Collected data entries:
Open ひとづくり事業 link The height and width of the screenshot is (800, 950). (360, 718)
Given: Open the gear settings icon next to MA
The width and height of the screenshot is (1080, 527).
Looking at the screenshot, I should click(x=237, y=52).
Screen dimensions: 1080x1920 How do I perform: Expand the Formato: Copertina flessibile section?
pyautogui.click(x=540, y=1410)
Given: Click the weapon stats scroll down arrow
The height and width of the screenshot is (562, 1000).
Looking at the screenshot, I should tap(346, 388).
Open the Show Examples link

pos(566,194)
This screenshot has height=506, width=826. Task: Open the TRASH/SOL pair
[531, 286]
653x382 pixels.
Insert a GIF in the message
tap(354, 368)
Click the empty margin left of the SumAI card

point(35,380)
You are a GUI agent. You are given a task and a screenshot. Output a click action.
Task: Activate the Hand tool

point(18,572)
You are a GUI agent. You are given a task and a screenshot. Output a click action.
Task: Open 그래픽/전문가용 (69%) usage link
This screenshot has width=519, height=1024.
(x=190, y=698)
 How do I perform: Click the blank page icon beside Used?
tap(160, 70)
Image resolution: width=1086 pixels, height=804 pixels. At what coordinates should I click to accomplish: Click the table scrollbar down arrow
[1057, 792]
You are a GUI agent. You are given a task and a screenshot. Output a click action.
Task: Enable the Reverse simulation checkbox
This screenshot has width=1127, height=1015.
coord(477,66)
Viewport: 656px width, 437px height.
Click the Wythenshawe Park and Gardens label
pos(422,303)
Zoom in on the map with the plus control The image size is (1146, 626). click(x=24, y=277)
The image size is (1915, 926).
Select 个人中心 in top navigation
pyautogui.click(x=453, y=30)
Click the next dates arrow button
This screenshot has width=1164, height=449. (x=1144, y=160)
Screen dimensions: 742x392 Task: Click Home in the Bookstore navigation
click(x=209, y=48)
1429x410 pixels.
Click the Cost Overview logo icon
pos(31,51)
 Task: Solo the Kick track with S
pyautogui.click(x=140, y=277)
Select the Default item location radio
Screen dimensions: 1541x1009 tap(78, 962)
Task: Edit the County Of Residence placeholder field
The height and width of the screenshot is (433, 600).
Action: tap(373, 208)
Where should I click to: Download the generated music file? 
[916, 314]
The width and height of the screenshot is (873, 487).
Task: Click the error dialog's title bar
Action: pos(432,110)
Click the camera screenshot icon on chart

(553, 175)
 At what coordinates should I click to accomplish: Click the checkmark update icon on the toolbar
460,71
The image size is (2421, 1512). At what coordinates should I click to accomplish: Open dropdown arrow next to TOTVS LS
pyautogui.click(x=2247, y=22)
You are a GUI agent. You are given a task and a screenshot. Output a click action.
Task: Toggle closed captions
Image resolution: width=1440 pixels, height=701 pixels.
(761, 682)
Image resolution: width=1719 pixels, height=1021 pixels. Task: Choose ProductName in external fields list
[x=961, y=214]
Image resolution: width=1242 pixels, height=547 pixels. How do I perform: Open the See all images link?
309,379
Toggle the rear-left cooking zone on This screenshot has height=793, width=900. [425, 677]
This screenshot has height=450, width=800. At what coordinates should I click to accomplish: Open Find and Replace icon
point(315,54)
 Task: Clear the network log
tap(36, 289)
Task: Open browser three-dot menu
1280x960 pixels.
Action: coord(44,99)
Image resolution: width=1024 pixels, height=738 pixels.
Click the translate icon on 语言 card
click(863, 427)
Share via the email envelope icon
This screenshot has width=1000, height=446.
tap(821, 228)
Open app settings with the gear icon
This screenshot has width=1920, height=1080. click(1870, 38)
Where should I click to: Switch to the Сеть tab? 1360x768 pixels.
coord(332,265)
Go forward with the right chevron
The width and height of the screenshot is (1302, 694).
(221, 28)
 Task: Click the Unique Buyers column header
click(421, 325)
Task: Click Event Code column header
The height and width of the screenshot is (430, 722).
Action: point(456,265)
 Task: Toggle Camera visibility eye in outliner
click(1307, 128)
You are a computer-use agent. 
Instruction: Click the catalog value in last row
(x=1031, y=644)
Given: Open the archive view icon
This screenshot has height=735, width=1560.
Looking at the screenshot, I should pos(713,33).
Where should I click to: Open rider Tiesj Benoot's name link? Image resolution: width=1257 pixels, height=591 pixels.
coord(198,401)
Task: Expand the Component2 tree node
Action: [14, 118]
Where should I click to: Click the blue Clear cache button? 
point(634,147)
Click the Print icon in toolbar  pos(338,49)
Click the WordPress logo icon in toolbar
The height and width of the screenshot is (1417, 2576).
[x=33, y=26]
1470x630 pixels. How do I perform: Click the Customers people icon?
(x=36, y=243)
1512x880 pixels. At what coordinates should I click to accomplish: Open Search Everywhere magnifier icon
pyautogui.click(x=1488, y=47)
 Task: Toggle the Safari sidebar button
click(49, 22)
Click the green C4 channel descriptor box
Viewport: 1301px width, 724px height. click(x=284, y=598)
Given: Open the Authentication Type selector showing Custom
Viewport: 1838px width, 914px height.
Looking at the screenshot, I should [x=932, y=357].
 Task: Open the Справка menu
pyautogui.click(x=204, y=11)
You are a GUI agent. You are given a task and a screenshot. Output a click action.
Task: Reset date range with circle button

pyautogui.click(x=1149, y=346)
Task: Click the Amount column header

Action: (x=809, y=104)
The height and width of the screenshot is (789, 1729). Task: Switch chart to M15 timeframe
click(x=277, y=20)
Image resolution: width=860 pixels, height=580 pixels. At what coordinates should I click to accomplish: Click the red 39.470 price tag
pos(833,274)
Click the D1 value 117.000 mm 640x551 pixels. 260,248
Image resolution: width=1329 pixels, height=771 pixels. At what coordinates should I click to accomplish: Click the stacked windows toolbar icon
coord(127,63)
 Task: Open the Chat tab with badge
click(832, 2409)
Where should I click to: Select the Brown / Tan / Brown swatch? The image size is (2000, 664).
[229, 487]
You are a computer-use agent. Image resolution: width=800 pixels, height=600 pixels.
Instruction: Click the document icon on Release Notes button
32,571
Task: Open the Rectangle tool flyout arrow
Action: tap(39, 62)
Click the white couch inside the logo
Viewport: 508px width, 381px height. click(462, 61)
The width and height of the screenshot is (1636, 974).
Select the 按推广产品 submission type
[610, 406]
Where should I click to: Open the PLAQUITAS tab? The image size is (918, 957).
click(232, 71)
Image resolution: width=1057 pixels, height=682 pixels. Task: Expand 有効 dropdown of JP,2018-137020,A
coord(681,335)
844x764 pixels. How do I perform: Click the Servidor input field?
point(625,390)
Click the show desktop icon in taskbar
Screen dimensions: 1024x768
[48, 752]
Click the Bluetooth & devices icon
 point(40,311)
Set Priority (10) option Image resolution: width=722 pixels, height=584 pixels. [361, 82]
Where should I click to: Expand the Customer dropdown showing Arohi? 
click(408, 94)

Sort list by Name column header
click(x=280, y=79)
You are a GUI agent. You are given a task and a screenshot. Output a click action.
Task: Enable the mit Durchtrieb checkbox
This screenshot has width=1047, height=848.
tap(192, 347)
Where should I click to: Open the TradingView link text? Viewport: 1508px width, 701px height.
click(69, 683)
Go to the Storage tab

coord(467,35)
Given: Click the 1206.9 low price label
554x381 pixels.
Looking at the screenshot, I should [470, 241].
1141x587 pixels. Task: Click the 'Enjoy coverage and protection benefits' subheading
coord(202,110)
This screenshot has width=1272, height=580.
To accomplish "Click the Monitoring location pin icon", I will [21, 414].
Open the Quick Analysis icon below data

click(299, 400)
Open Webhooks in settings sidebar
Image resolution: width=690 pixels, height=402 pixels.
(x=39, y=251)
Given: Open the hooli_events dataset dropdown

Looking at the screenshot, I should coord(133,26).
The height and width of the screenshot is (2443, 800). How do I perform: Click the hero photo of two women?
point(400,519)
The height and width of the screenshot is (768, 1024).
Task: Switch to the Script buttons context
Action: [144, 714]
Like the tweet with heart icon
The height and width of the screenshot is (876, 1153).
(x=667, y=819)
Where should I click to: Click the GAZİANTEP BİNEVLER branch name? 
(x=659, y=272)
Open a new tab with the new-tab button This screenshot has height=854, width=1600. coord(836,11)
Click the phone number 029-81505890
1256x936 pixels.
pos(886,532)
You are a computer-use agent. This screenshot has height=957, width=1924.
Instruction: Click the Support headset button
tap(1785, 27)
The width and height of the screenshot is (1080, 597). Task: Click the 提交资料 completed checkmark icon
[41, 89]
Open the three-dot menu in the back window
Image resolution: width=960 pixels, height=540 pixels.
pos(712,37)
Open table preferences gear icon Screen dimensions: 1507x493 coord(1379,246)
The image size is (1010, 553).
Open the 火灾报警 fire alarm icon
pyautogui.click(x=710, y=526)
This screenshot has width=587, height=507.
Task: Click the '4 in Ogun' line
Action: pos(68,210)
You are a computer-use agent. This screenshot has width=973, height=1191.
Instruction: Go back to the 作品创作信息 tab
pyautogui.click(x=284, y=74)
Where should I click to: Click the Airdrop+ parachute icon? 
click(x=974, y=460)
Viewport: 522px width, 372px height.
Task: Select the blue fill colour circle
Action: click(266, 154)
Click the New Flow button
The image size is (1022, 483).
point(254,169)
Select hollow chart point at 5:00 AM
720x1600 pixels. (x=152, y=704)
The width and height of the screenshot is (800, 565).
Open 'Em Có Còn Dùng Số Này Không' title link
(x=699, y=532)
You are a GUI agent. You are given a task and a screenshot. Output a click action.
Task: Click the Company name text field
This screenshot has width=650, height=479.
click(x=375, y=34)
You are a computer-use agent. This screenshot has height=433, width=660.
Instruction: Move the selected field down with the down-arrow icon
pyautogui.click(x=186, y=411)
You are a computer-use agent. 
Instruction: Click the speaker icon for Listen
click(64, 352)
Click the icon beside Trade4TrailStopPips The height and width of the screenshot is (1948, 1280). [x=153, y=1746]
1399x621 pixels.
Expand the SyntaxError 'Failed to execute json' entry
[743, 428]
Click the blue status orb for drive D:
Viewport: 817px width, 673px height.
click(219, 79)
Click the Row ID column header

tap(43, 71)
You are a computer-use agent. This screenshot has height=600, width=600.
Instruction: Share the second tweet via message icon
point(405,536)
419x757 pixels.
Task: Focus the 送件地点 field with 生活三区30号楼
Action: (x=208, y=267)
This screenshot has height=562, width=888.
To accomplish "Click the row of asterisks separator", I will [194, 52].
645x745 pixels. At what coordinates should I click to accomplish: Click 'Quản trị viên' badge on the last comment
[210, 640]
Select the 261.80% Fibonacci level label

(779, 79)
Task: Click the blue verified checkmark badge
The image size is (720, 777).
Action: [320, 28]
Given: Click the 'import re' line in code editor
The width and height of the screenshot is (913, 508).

▶ **About this task**: How many of the lines in the records include the word "three"? Only the number should be given.

▶ **Answer to this task**: 2